Reading passage Start Marker

History
- Name: Empire Benefit (1942-45); Athelqueen (1945-55); Mariverda (1955-61);
- Owner: Ministry of War Transport (1942-45); Athel Line Ltd (1945-55); Mariblanca Navigazione SA, Panama (1955-61);
- Operator: Ministry of War Transport (1942-45); Athel Line Ltd (1945-55); Chandris (England) Ltd (1955-61);
- Port of registry: Belfast (1942-45); London (1945-55); Monrovia (1955-61);
- Builder: Harland & Wolff, Belfast
- Yard number: 1164
- Launched: 24 November 1942
- Completed: 20 April 1943
- Out of service: 6 September 1961
- Identification: UK Official Number 168523; Code Letters BFJP (1943-45); ;
- Fate: Scrapped

General characteristics
- Tonnage: 8,202 GRT, 4,761 NRT; 11,900 DWT;
- Length: 465 ft 6 in (141.88 m)
- Beam: 59 ft 5 in (18.11 m)
- Depth: 33 ft 8 in (10.26 m)
- Propulsion: One 4-stroke SCSA diesel engine 490 hp (370 kW)

= MV Athelqueen (1942) =

Athelqueen was an tanker which was built by Harland & Wolff Ltd, Belfast in 1942 as Empire Benefit for the Ministry of War Transport. Postwar she was sold into merchant service and renamed Athelqueen and later Mariverda, serving until scrapped in 1961.

==Description==
Empire Benefit was built by Harland & Wolff Ltd, Belfast. She was yard number 1164 and was launched on 24 November 1942 with completion on 20 April 1943. She was 465 ft 6 in long, with a beam of 59 ft 5 in and a depth of 33 ft 8 in. Her GRT was 8,202, with a NRT of 4,761, and a DWT of 11,900.

==Career==
Empire Benefit was placed under the management of Dodd, Thompson & Co Ltd. She was a member of a number of convoys during the Second World War.

- MKS 16A
Convoy MKS 16A departed Tripoli, Libya on 29 June 1943 and arrived at Gibraltar on 6 July.

Reading passage End Marker
Dataset entries Start Marker

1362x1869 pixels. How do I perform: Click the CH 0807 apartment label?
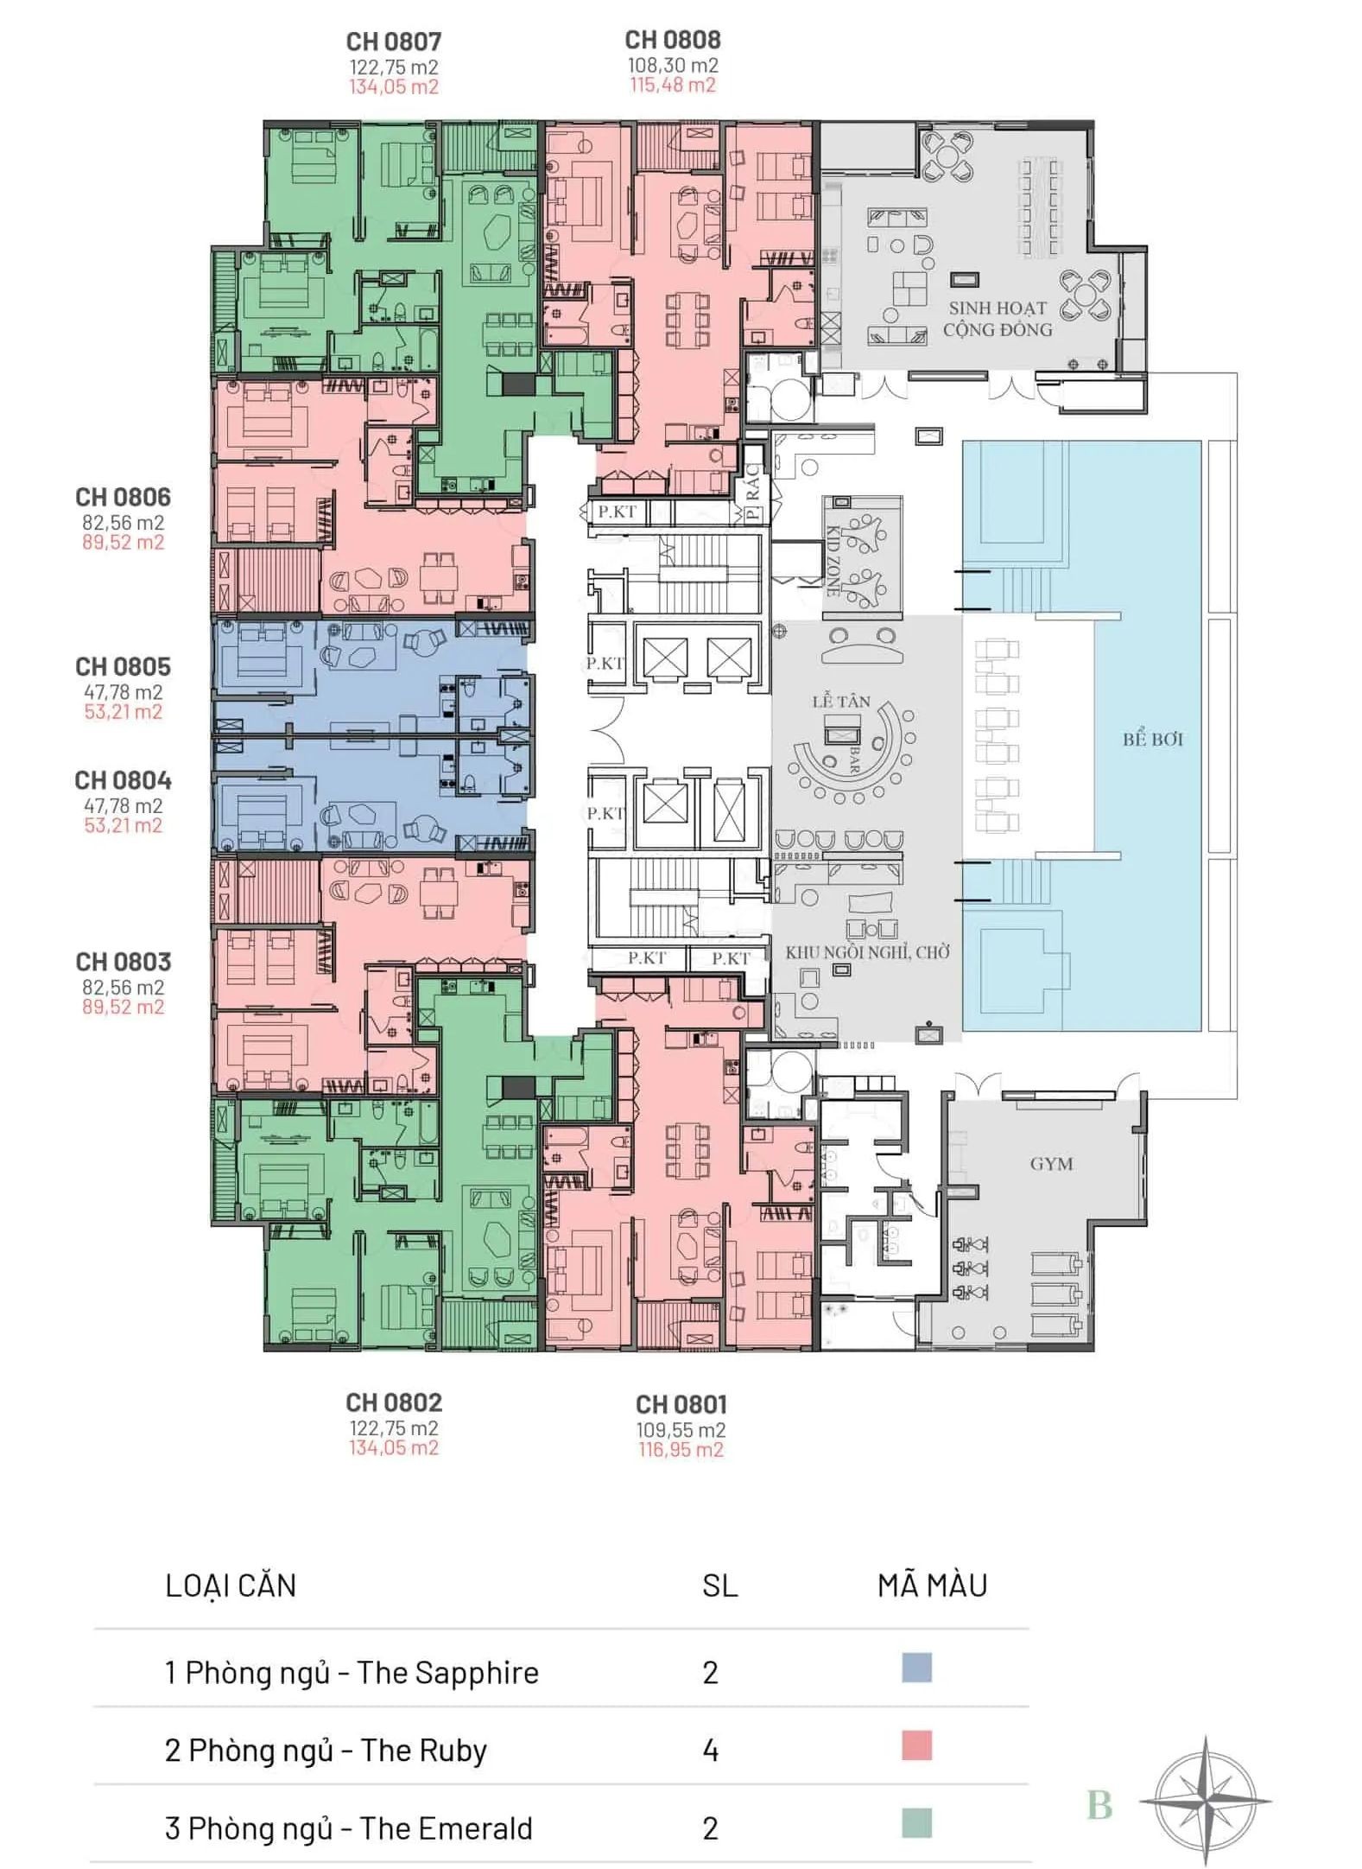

Dataset entries End Marker
Dataset entries Start Marker

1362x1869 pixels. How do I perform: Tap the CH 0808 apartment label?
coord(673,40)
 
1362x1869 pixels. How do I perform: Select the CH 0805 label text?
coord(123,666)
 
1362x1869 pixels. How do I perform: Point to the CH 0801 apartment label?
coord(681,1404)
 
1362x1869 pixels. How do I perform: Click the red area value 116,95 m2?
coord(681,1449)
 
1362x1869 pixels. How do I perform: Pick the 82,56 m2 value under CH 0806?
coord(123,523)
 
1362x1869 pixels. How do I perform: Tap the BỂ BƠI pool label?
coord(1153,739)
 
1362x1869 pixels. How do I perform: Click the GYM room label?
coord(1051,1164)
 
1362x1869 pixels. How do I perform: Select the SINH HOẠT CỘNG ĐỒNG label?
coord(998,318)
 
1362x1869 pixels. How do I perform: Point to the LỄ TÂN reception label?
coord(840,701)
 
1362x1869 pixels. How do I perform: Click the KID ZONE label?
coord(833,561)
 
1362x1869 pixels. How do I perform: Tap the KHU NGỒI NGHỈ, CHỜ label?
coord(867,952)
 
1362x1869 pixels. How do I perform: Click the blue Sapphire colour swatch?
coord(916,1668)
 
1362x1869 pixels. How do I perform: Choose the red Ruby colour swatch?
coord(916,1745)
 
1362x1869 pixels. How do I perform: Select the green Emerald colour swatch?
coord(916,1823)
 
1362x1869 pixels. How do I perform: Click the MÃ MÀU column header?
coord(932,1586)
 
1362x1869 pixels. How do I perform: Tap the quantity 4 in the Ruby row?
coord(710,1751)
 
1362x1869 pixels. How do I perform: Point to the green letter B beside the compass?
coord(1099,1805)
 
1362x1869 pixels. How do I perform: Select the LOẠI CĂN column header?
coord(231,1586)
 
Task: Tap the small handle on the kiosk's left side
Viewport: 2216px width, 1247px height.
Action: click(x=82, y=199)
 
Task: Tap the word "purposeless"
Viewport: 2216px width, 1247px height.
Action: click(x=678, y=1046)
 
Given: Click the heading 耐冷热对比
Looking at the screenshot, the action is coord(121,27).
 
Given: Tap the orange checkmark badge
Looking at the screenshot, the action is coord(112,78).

Dataset entries End Marker

**What is required:** Write the next part of the article on the tanker Empire Benefit, picking up after its last sentence. The lines above come from a different source than the ship article.

**Exercise answer:**
- HX 253
Convoy HX 253 departed New York on 20 August 1943 and arrived at Liverpool on 4 September. Empire Benefit was due to sail with this convoy but joined the following one, HX 254.

- HX 254
Convoy HX 254 departed New York on 27 August 1943 and arrived at Liverpool on 12 September. Empire Benefit was bound for Milford Haven and Falmouth.

In 1945, Empire Benefit was sold to Athel Line Ltd and renamed Athelqueen. Her port of registry was changed to London. In 1955, Athelqueen was sold to Mariblanca Navigazione SA, Panama, as she was unsuitable for transporting molasses and due for an extensive refit. Athelqueen was renamed Mariverda. She was operated under the management of Chandris (England) Ltd, and reflagged to Liberia. On 11 February 1958, Mariverda ran aground in the Suez Canal during foggy weather. She served until 1961 when she was scrapped at Kure, Japan, arriving on 6 September.

==Official Numbers and Code Letters==

Official Numbers were a forerunner to IMO Numbers. Empire Benefit had the UK Official Number 168528 and the Code Letters BFJP.

==Propulsion==

The ship was propelled by a four-stroke Single Cycle Single Action diesel engine which had six cylinders, 29+1/8 in diameter by 59+1/16 in stroke. It was built by Harland & Wolff Ltd, Glasgow.